Benefits of Mobile VoIP
Mobile VoIP phone users can benefit from voice over IP services to lower their monthly phone bills. Some cell phone users will take advantage of mobile VoIP phone service to eliminate their voice plans. Using mobile VoIP can result in a simple, data-plan-only relationship with your cell phone carrier. Choosing a data-only plan can result in significant savings.
Benefits for Businesses
Mobile VoIP phones are increasingly popular not only with individuals but also with businesses looking to streamline their operations and lower their overhead. Businesses with personnel on the road with company-issued cell phones find mobile VoIP service to be a cost-effective solution.
Mobile VoIP phones can be used by individuals or by businesses to improve the quality, efficiency, and cost of their overall communications. Businesses and individuals save money on international calls when using mobile VoIP phones. Country-to-country calls are billed at inexpensive local area rates, and the business traveller or tourist isn’t slammed with roaming charges.

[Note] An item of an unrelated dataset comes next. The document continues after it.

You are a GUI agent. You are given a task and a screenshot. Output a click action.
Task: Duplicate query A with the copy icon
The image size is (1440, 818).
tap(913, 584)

Using a mobile VoIP app or mobile VoIP service can also add greater functionality to your cell phone. Mobile VoIP apps can also add new and useful features such as group chat, video chat, or 4-way calling. These features can be useful tools in business communications. VoIP smartphone apps, such as those included with 3CX, allow employees to answer calls to their office extension from their mobile phone wherever they are. This is a great advantage for traveling or remote employees.
Mobile VoIP Apps for Android and iOS are the perfect extension of your business phone system and transform your mobile devices into an essential, central component of your everyday workflows.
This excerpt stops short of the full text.